> [WHAT THE TASK ASKS]
Copy all records exactly; omit pictures.

> [SUPPLIED INFORMATION]
.....
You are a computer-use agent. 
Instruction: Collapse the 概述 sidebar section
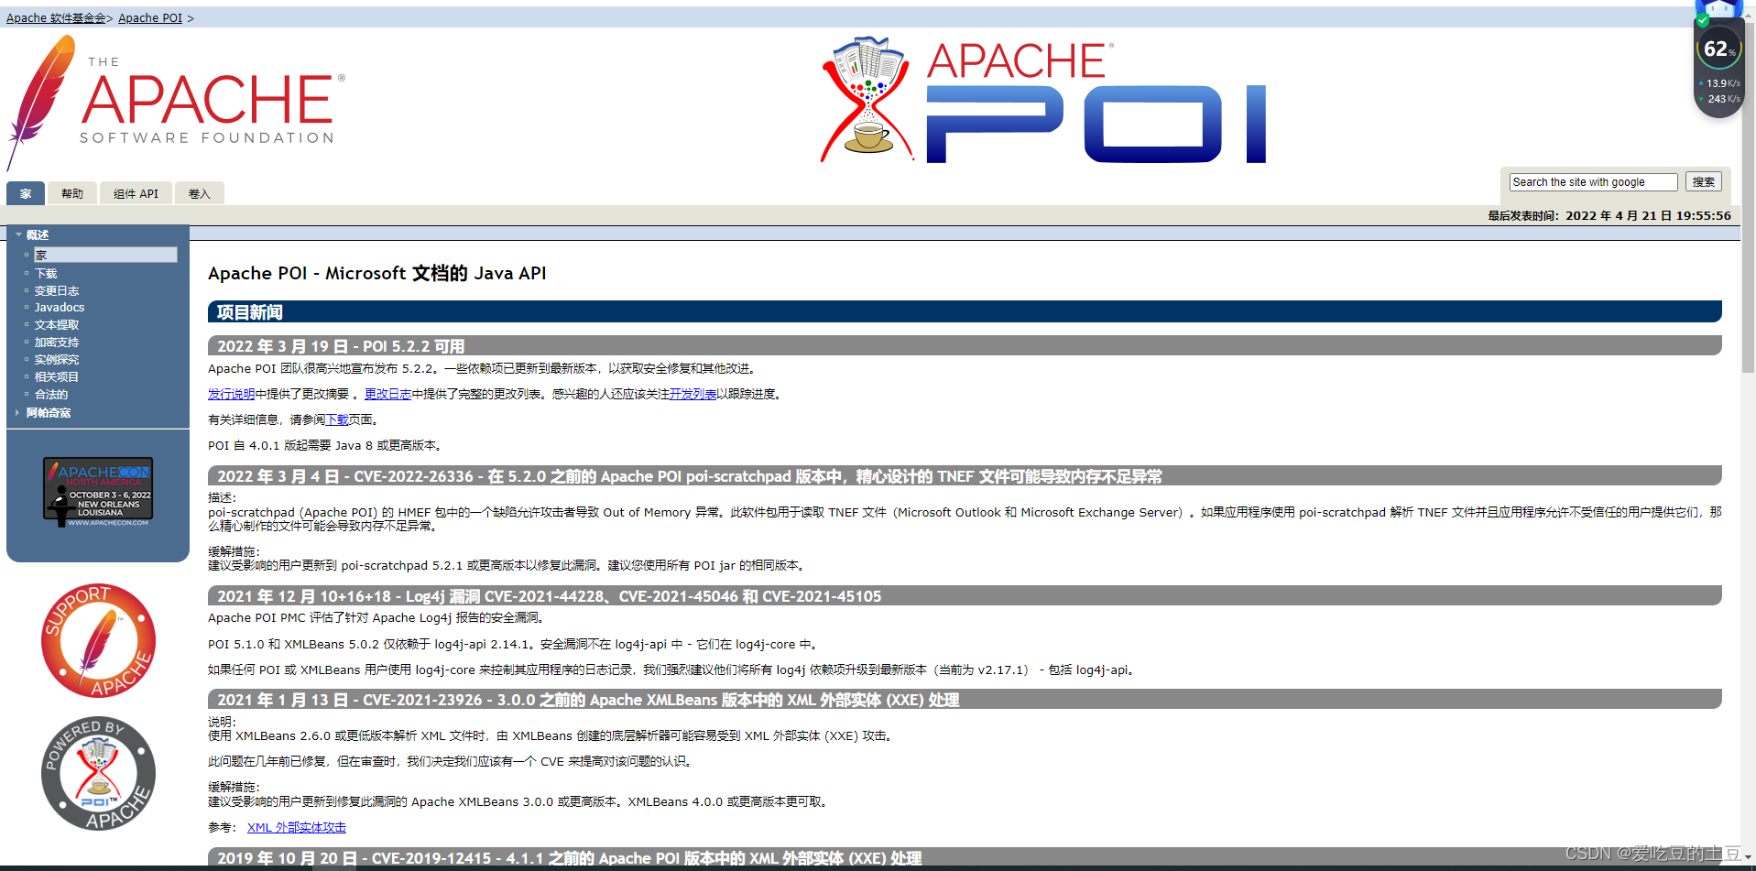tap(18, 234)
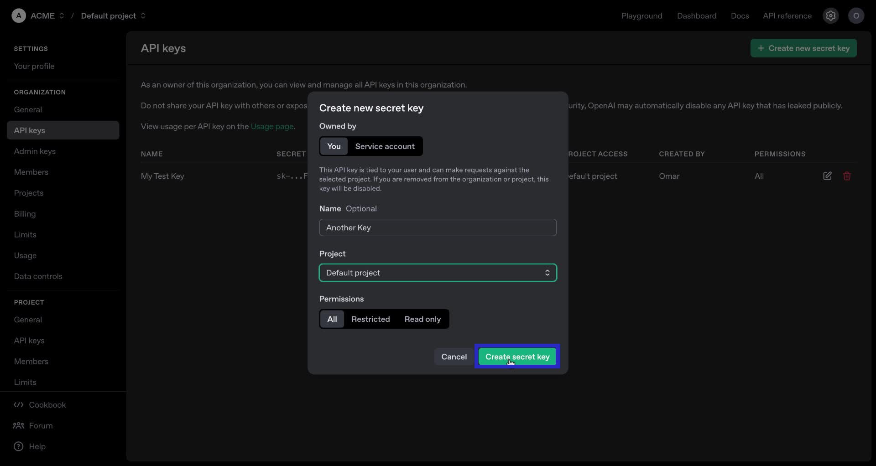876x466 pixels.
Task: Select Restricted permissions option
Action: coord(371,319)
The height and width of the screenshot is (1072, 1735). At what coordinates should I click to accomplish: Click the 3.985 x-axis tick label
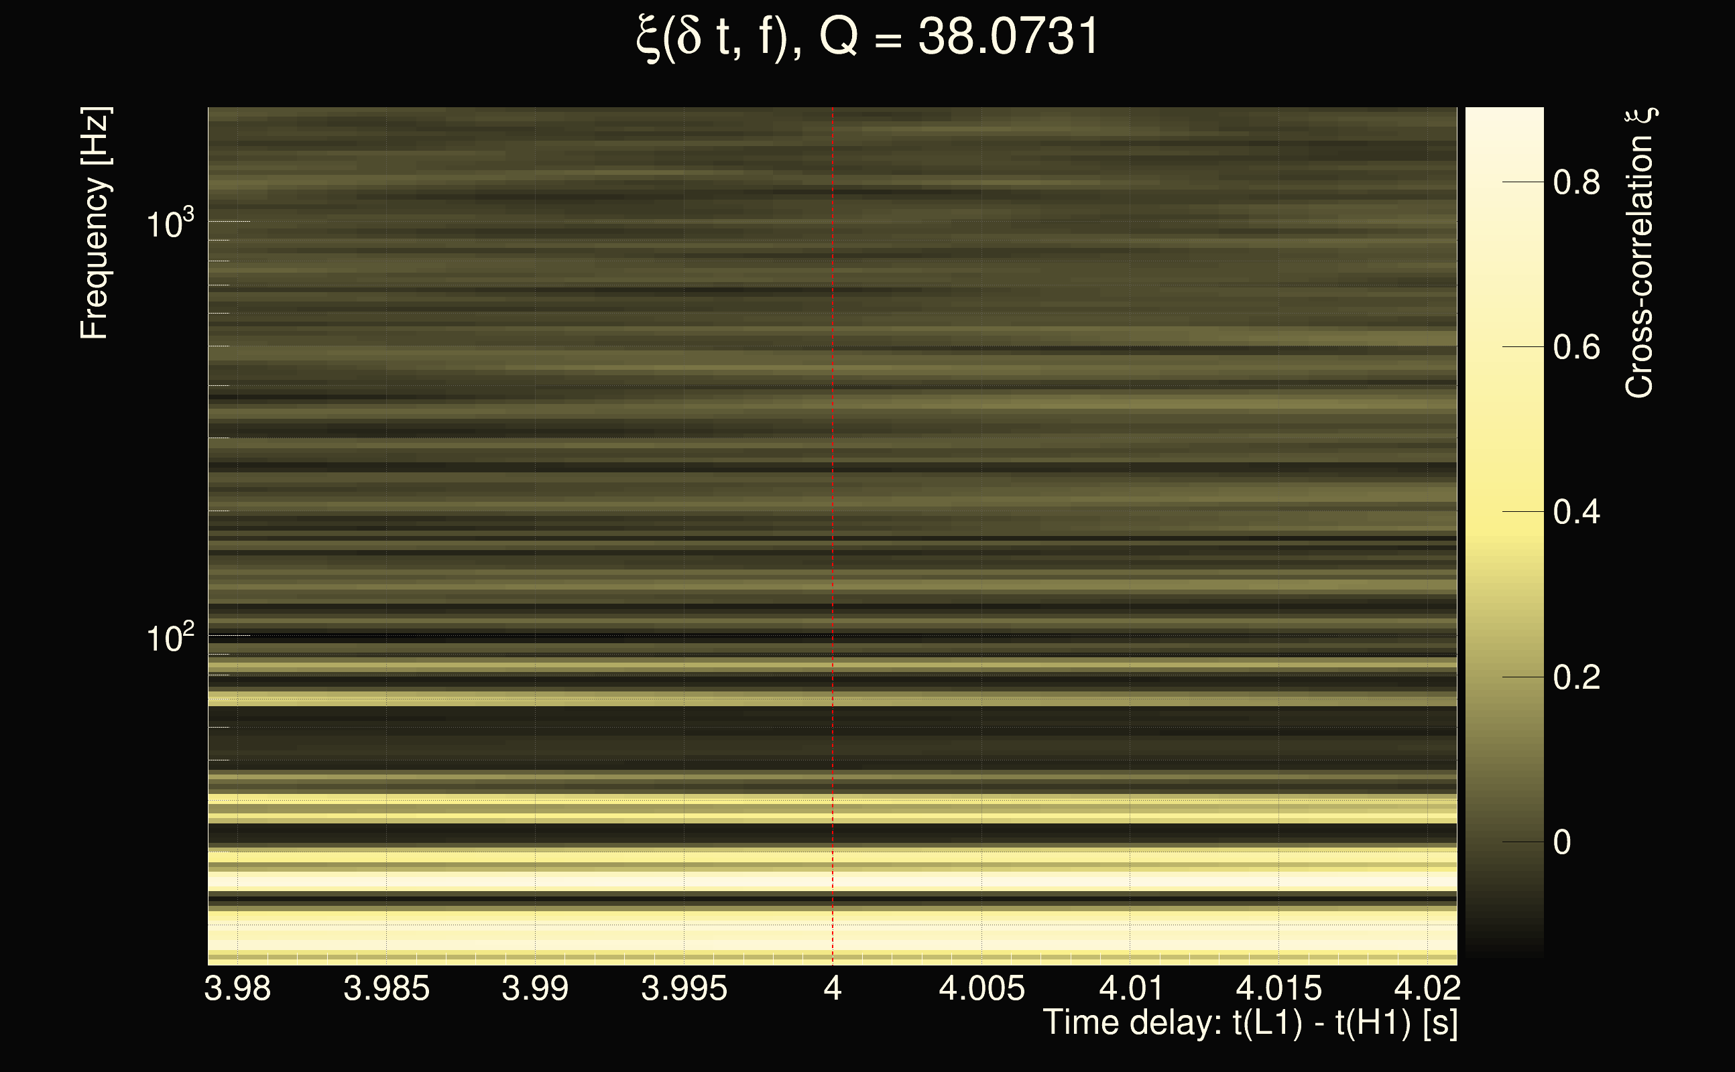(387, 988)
.....
> [ANSWER TO THIS PROBLEM]
You are a computer-use agent. 
Instruction: Collapse the 概述 sidebar section
tap(18, 234)
876x466 pixels.
Task: Select Restricted permissions option
Action: coord(371,319)
The height and width of the screenshot is (1072, 1735). At what coordinates should I click to accomplish: Click the 3.985 x-axis tick label
(387, 988)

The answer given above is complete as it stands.